PHOTO/ATLAS ROBOT IMAGE
COURTESY OF BOSTON DYNAMICS

 
SANTA ROSA, CA — By pushing people out of production and distribution, robotic high-tech is creating a new, proletarian class of jobless human beings.
This stark reality—strongly felt, but imperfectly understood by the 99 percent—is what underlies the radical candidacies on the left and the right: Sanders and Trump.
The rapidly growing retail giant, Amazon, shows clearly how the shift is happening.
The web-based retailer—operating out of warehouses as big as 60 football fields—is not only digging the graves of bricks-and-mortar stores like Macy’s and Walmart, but the graves of the workers themselves.
That’s not simply because Amazon is replacing human stock pickers in its massive warehouses—at last count, it has 30,000 Kiva robots on the ground in 13 “fulfillment centers,” twice the number it used just a year ago.
Working three shifts, these robots replace at least 90,000 human beings. Amazon owns the company that produces the Kivas and has plans to employ them in every one of its many more warehouses in the U.S. and Canada.
That’s more than 400,000 jobs gone—already—in the warehouses alone. And, of course, all the on-line retailers are attempting to follow Amazon’s example.
But Amazon’s robots are also replacing the hundreds of thousands of workers in malls and big-box stores, where whole chains are throwing up their hands and closing, having lost out to on-line shopping.

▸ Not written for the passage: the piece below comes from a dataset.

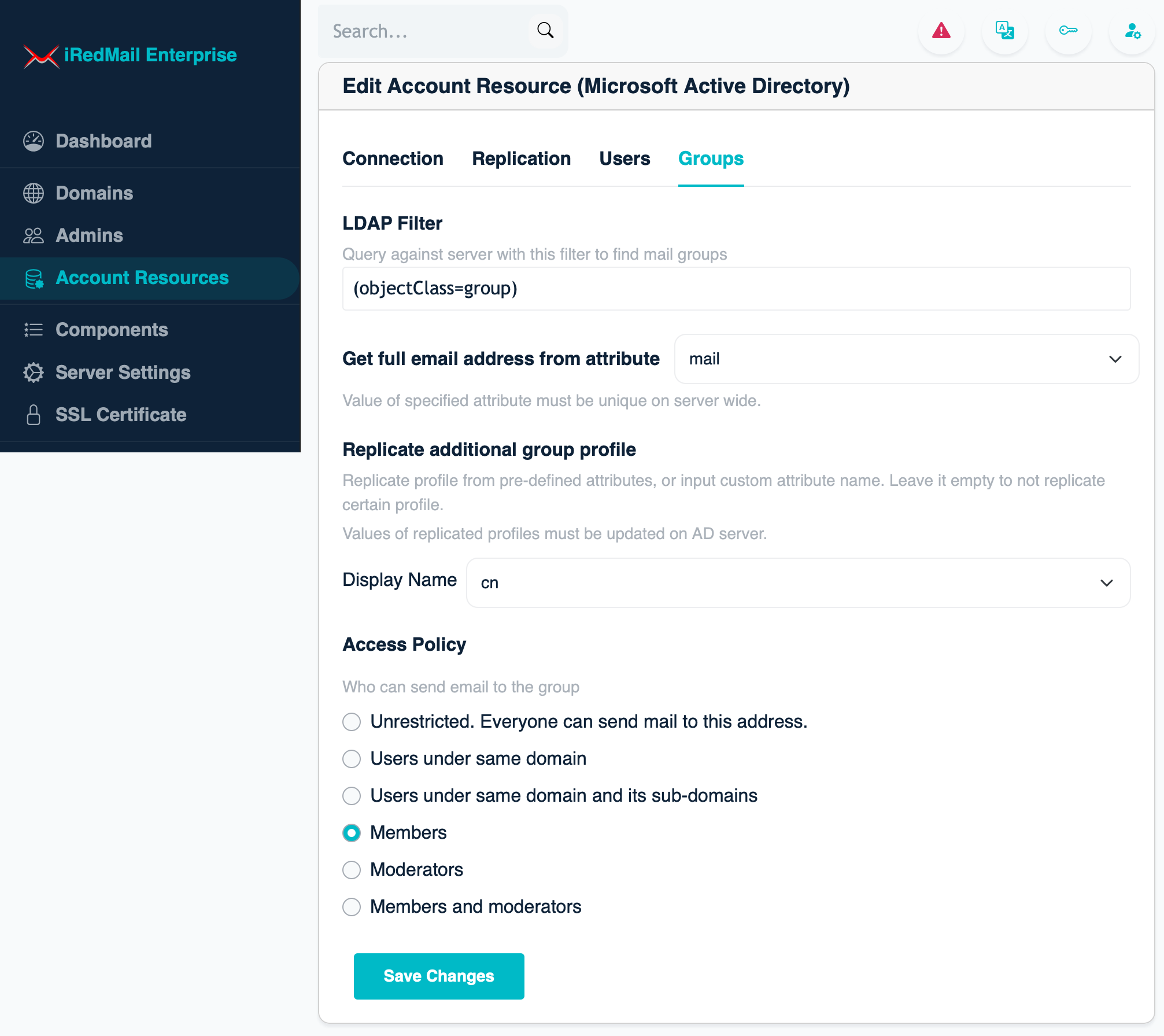Open the language translation icon
Image resolution: width=1164 pixels, height=1036 pixels.
tap(1004, 31)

“Macy’s just signaled the end of the American department store as we know it,” Business Insider headlined on February 2, as Macy’s closed 40 stores. “Store closings are the hottest trend in retail,” headlined CNN Money, February 25.
Kohl’s has announced it was closing 18 stores in 2016 alone. Sears is closing 50 stores. JC Penney has closed 74 stores in the past two years. In early January, Walmart announced it was closing 154 stores in the U.S. with 10,000 workers affected.
But the chains that are closing outlets are not just big-box stores like Walmart or mall anchors like Macy’s.
Last year, Gap closed 25 percent of its stores. In early March of this year, Sports Authority filed for bankruptcy and began closing its 140 stores. In April, Sport Chalet started going-out-of-business sales at its 47 stores.
It isn’t for lack of trying. In recent years, most of these brick-and-mortar retailers have hired more and more part-timers and pressured their workers to sell more and more merchandise —classic wage-cutting and speed-up to compete with new technology. They are failing.
This is what is creating a “new class” of increasingly dispossessed workers. And it is happening very quickly. Economists expect half our existing jobs to be gone within 20 years— and that’s conservative. Through family and friends, everybody will be affected.
A new day is dawning. Wake up, America!